START Dataset records
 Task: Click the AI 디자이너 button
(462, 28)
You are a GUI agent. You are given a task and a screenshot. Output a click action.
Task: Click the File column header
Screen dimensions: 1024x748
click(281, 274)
END Dataset records
**Assignment**.
Beginning with the line in which "You are a GUI" appears, print each remaining line of the listing exactly, the last line included.

**Worked solution**.
You are a GUI agent. You are given a task and a screenshot. Output a click action.
Task: Click the File column header
Screen dimensions: 1024x748
click(281, 274)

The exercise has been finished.